Strawberry season is in full swing, and I've been alternating between making strawberry jam and roasted strawberry compote, shown here - basically tossing strawberries with sugar and a splash of balsamic in a baking dish, then putting into a 180C/350F oven for 45-60 minutes. I stir into yogurt, pour over pancakes, and occasionally eat straight out of the jar.

I also tried an experiment with making Russian tea cakes as a slice-and-bake cookie - delicious, but no structural integrity. They basically fell apart as soon as you picked them up. So I'll be sticking with the original shape for upcoming Christmas baking.

And finally, I'm experimenting with cold-brewed coffee - perfect for summer iced coffees and might save a bit of money too on my daily coffee shop habit!

Phew! That's all the news for now from here; hope all is well where you are too?

Sunday, September 20, 2015

Recipe tweaking

Nothing really major has happened this month - which in itself is kind of major, because it seems like such a long time since that has been the case. We had our first dinner guests in the new house last weekend, which was the first real cooking I'd done in the new kitchen - marinated goat cheese and pita chips to start, followed by braised short ribs of beef, gratin dauphinois (with a layer of blue cheese and caramelized onion in the middle), and Swiss chard for the main course (plus bread), and finishing up with brownies topped with vanilla ice cream and salted caramel sauce.

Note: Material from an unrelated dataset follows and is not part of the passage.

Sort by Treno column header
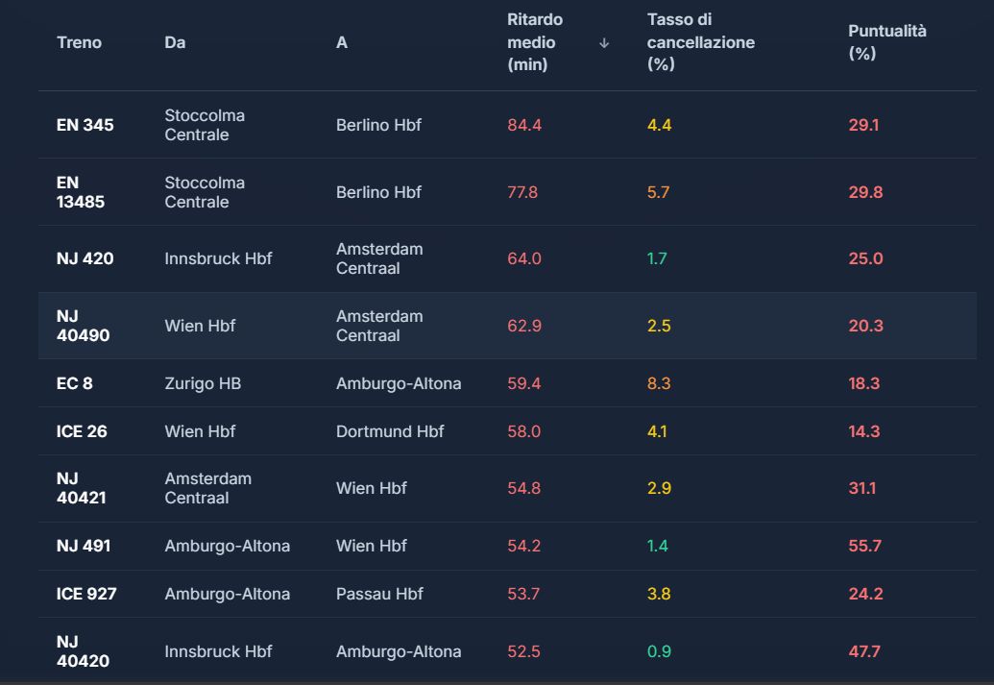The height and width of the screenshot is (685, 994). pos(79,42)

This generated quite a lot of leftovers; I used the leftover short ribs as the basis for a thick bolognese-type tomato sauce, and we had that on Tuesday night with gnocchi and shredded kale. On Thursday, I tossed the leftover gratin and chard into the slow cooker along with some leftover short-rib sauce and stock, and blended them into a thick soup for dinner. I wanted a little something to top it, so I rooted around in the fridge, pulled out some odds and ends, and made pangrattato with a twist:

Pangrattato, in case you don't already know, means "grated bread", and it's an Italian invention - basically fried bread crumbs, most often used to top pasta. For this version, I threw a leftover (cooked) Italian sausage into the food processor along with the bread; then toward the end of cooking in the frying pan, I threw over a handful of grated pecorino romano cheese. Both tweaks highly recommended.

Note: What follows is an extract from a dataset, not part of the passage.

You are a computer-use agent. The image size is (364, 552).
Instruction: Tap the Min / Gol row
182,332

On the sweet side of things, I've finally found most of my baking equipment, not least of which is the abovementioned food processor. Miss B has fallen in love with jam drops this year, and asked if we could make a batch not long after we moved in. I had to improvise to put a batch of dough together, including using a pastry cutter to blend the butter and sugar. This made for a very warm batch of dough which, when shaped, filled, and put into the oven to bake, spread like crazy. The cookies were delicious, but not neat or easy to eat out of hand.

She asked for another batch to take to a school party last week, and this time I thought I would do things a bit differently: I made the dough in the food processor, then rolled into a cylinder and chilled in the fridge overnight. The morning of the party, I scooped mounds of dough off the cylinder with my cookie scoop and arranged them on a baking tray. I made a thumbprint in each mound and filled with jam; then I chilled them again for 30 minutes or so. Then I baked them and voila!


Not quite magazine-ready, but definitely an improvement over the first batch. I'll be carrying on with the chilling from now on. I used this recipe, which as you'll note doesn't suggest any of that - odd when you consider how perfect the ones in their picture look!

That's all the exciting news from here - more to follow shortly, I hope!